Unsupervised Classification using Google Earth Engine

Introduction

Google Earth Engine

Google Earth Engine Sign Up Page

Google Earth Engine is a cloud-based open source platform for satellite imagery and geospatial data analysis. It allows users to access, visualize, and analyze large-scale datasets of satellite and aerial imagery, providing tools for researching and monitoring the earth's resources and changes over time. With its vast collection of data and powerful analysis tools, Earth Engine enables users to gain insights and make data-driven decisions on a global scale.

One of the key features of Google Earth Engine is its code editor, which allows users to write, execute, and share scripts for processing and analyzing geospatial data. The code editor includes a range of pre-defined functions and libraries for working with Earth Engine data, as well as a built-in code editor and debugger for writing and testing custom code. With the code editor, users can easily access and manipulate large datasets, perform complex analyses, and create customized visualizations of their data. The code editor also enables users to share their scripts and collaborate with others on their work, making it an essential tool for researchers and analysts working with geospatial data.

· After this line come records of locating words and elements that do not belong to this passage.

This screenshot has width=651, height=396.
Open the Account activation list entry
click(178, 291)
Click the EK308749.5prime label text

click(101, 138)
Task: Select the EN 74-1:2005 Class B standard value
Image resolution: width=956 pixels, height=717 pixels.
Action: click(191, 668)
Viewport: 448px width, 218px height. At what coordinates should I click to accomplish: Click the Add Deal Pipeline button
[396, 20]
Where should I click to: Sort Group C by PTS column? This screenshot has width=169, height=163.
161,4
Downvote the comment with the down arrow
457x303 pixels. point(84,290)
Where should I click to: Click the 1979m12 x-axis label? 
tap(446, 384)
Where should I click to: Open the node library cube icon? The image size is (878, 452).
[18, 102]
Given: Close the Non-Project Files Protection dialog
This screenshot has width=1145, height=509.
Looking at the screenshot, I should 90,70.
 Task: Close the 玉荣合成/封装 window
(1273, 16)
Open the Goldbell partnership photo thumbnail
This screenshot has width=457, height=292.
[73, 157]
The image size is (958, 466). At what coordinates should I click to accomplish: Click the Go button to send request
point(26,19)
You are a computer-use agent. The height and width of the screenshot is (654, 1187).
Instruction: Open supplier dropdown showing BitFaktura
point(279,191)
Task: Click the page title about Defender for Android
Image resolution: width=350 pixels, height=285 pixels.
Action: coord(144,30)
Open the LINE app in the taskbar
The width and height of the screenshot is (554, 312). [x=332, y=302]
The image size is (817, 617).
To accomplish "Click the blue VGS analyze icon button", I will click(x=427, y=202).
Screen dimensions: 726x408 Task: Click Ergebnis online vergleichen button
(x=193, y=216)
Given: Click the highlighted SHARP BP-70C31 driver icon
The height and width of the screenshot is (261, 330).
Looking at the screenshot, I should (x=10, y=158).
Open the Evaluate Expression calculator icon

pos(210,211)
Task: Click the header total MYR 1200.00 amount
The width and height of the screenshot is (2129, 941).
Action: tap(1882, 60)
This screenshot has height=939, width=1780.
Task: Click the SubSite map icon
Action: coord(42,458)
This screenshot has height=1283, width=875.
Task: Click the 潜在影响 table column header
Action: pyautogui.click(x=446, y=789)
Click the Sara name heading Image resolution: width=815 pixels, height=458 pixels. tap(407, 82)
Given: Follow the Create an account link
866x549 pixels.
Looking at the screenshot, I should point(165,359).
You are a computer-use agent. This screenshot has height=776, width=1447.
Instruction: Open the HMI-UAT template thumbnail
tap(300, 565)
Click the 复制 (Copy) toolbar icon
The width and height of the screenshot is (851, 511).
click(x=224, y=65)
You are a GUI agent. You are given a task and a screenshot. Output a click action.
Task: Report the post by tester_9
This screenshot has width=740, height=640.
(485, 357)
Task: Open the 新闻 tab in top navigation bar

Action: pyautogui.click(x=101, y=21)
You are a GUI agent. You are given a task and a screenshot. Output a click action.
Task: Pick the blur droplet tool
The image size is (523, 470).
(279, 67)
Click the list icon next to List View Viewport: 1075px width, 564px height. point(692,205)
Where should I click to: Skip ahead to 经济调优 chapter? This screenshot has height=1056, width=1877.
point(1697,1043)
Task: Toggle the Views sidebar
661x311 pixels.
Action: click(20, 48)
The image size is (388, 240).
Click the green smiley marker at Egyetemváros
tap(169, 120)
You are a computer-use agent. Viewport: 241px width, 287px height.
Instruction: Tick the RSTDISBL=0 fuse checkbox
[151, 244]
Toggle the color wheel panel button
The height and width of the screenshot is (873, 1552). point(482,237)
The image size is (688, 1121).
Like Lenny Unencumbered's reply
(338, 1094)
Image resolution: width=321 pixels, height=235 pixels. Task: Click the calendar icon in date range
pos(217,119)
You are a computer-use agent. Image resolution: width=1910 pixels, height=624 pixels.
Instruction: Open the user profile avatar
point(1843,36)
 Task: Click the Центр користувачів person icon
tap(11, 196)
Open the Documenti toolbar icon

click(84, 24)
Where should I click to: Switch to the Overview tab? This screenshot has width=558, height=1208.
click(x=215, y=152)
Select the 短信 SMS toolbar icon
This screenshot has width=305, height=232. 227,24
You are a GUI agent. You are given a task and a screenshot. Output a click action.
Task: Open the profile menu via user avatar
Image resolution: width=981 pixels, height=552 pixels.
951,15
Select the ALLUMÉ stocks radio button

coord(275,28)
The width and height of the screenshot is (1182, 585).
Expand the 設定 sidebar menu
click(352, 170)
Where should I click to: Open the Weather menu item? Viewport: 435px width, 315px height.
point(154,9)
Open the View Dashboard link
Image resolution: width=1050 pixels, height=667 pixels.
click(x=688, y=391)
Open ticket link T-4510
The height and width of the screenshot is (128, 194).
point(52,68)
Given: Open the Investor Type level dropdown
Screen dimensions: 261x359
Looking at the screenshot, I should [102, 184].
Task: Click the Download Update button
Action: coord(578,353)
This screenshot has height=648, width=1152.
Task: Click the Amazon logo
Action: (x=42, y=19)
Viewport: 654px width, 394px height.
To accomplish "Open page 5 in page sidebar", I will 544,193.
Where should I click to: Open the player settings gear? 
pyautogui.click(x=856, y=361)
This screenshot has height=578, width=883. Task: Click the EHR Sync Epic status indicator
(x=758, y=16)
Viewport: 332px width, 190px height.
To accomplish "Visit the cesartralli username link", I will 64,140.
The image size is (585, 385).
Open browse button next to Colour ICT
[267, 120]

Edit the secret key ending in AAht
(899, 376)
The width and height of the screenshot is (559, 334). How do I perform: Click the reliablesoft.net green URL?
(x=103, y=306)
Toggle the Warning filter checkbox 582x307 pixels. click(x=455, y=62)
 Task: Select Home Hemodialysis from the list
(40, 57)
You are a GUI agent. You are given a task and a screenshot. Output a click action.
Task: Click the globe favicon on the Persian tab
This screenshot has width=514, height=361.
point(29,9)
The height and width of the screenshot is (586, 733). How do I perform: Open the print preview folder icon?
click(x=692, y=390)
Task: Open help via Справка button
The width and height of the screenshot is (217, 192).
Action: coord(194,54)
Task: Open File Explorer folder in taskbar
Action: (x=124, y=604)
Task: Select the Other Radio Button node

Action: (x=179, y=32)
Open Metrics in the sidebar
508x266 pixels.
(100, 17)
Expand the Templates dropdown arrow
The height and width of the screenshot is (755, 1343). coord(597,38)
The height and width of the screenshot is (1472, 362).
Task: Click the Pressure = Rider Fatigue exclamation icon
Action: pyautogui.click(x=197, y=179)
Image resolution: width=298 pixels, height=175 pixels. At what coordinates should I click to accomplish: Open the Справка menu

Unsupervised classification is a type of machine learning technique that is used to classify data without any pre-existing labels. Unlike supervised classification, which uses labeled data to train the model, unsupervised classification relies on the inherent structure of the data itself to identify patterns and relationships within the data. This allows the model to learn from the data without any human intervention, making it a powerful tool for exploring and analyzing large, complex datasets. Despite its potential, unsupervised classification is not without its challenges, including the need for large amounts of data and the difficulty in interpreting the results of the classification. Overall, unsupervised classification is a valuable tool for uncovering hidden patterns and relationships within data.

Setting up a GEE Account

It is recommended to first create a Google account if you do not have one.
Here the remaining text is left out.